====== QUOTED PASSAGE
It's not just qualifications and work experience that new employers want to look at, they also want to know about what you’re like as an employee.

While they could just ask you in person, they know you’ll neglect any weaknesses which could lose you the job, so they’ll ask you for references instead.

What is an Employer's Reference?

References are the names and contact details of people who know you. They allow your future employer to check you’ve not only worked where you said you did, but that you’re also a good employee too.

The number of references you’ll be expected to provide will differ with every company, but it’s always good to have at least two.

Who do I Approach for a Job Reference?

Watch this video to get an idea of who it might be appropriate to ask for a reference:

While you might want to ask your parents or your best friend, your first port of call for references should always be previous employers, preferably your last one. If you’ve got several previous employers to choose from, pick one that’s in a similar sector to the one you’re applying for.

If you’ve only had one or two employers, pick someone who has dealt with you in a professional working environment (e.g.: former clients, ex-colleagues) as well as a personal reference.

If this is your first job, you’ll need to provide two personal references instead. Try and pick someone who can give an unbiased character reference, such as previous teachers or lecturers who can vouch for your school work and your general attitude. Steer clear of family members if you can as some employers want personal references to be unrelated.

How do I Make Contact with a Job Reference?

So you’ve decided who you want as a reference, but how do you ask them?

It’s always best if you drop a potential reference an email first, and only phone them as a follow up if they don’t get back to you. Not everyone will have time or even want to give you a reference, so an email gives them some time to mull it over first.
============
====== PROVIDED INFORMATION
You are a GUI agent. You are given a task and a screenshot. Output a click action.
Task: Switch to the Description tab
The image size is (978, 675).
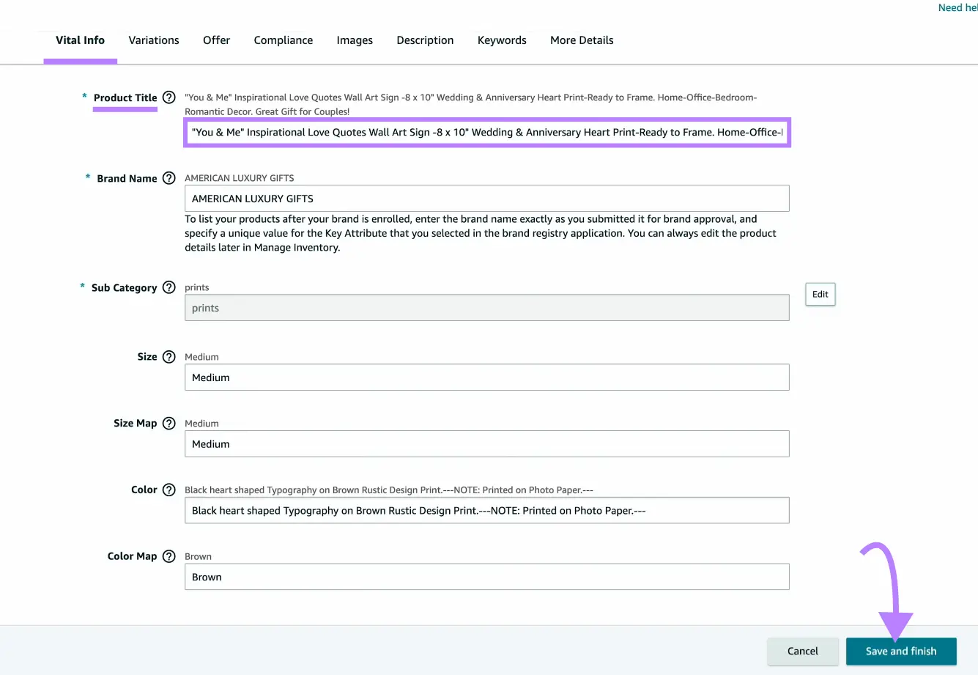(425, 40)
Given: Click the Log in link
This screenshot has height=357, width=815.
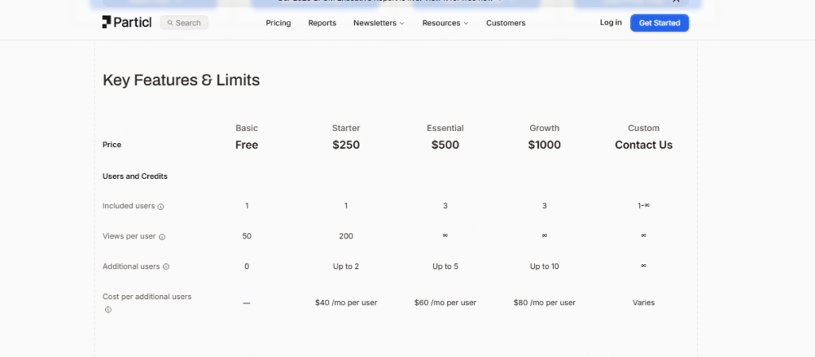Looking at the screenshot, I should click(x=610, y=22).
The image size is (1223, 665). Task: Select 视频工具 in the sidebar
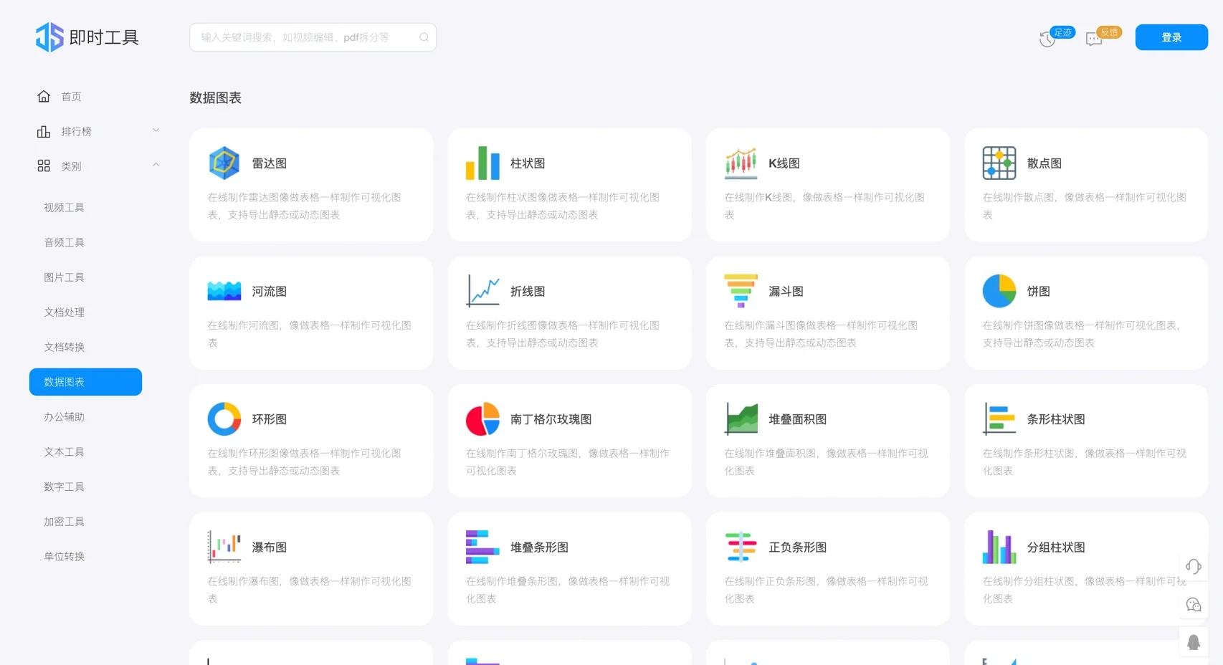pyautogui.click(x=63, y=207)
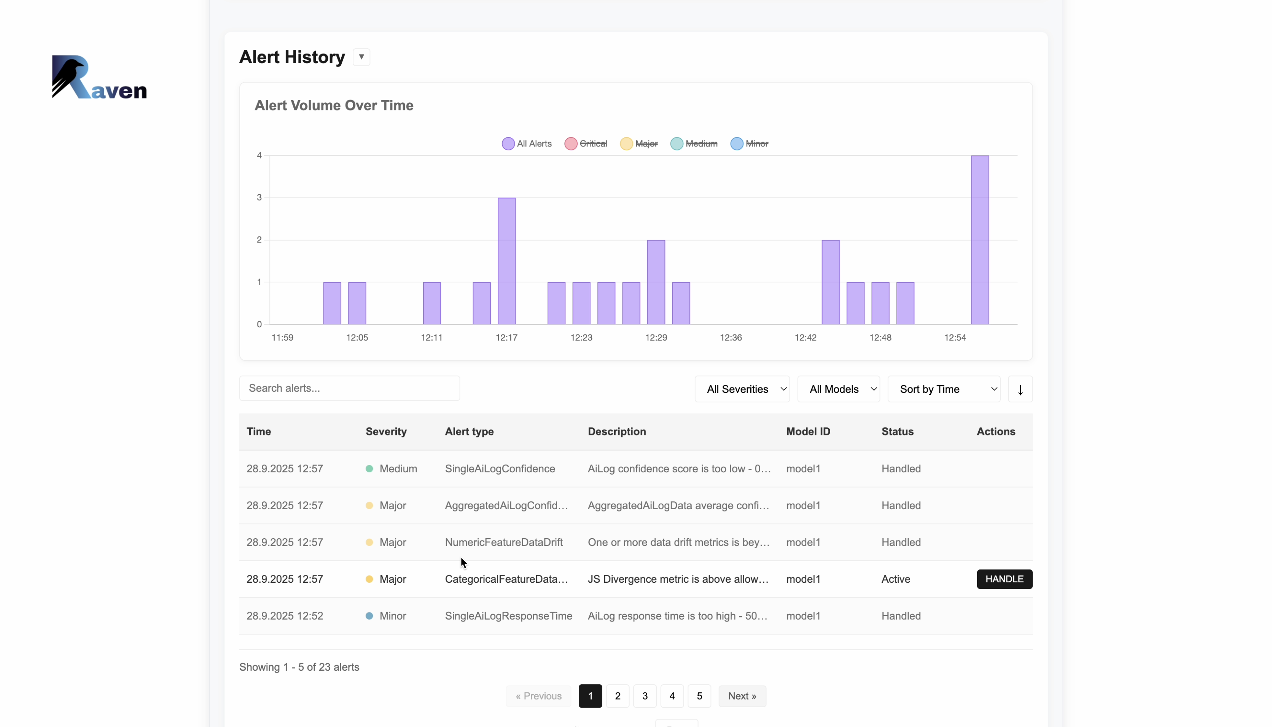Click the tall 12:54 bar in the chart

[980, 240]
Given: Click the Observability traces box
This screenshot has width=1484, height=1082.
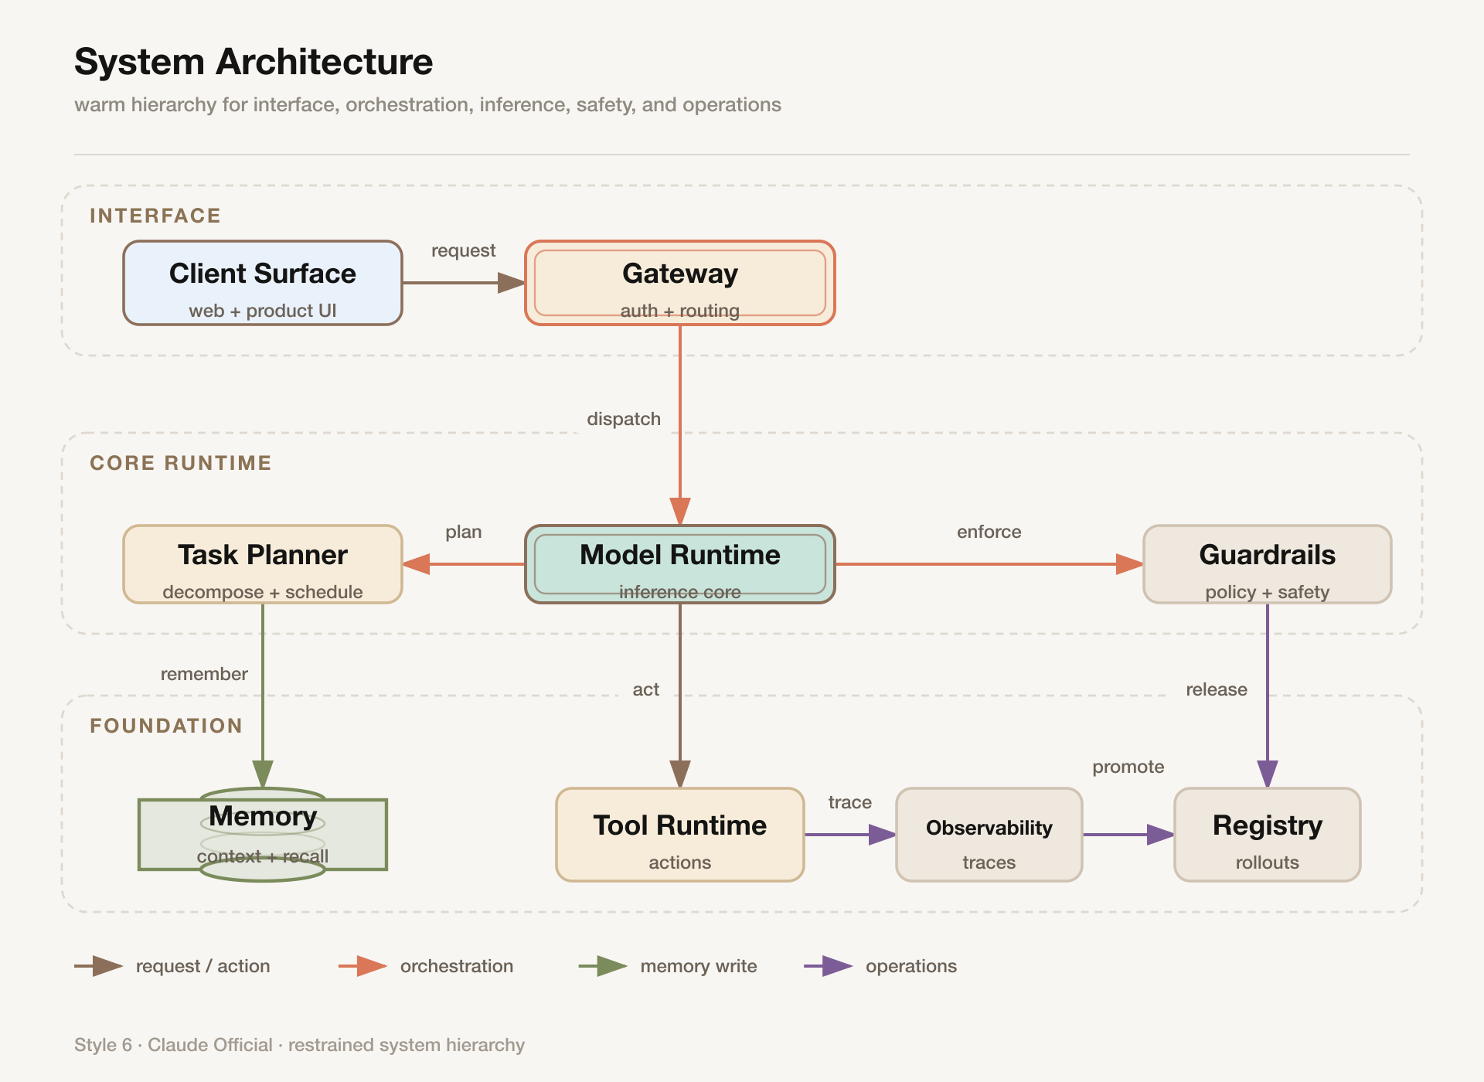Looking at the screenshot, I should click(989, 835).
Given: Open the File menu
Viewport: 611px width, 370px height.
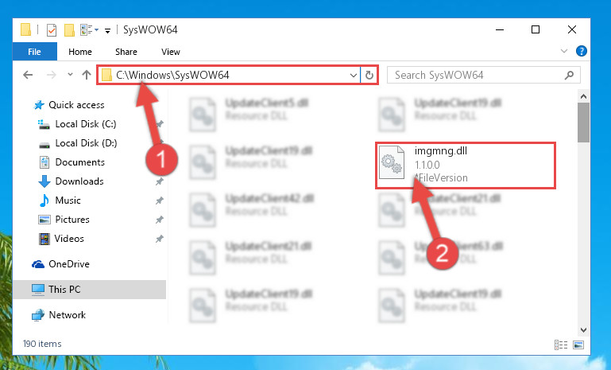Looking at the screenshot, I should [x=35, y=52].
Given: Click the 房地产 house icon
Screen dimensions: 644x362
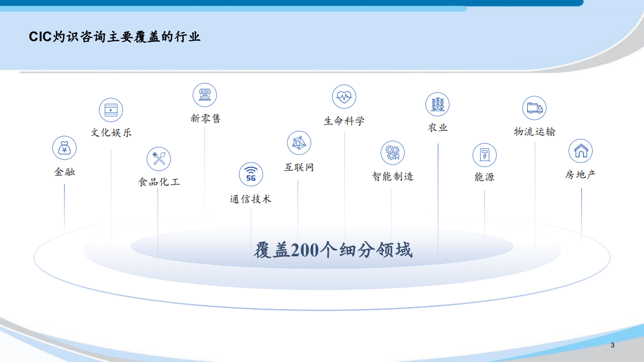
============
**REQUIREMENT 1:** According to the text on job references, how many references is it always good to have?
**REQUIREMENT 2:** Write out the text on job references from "References are the" up to and including "good employee too.", swapping "future employer" for "prospective employer".

**EXERCISE OUTPUT 1:** At least two.

**EXERCISE OUTPUT 2:**
References are the names and contact details of people who know you. They allow your prospective employer to check you’ve not only worked where you said you did, but that you’re also a good employee too.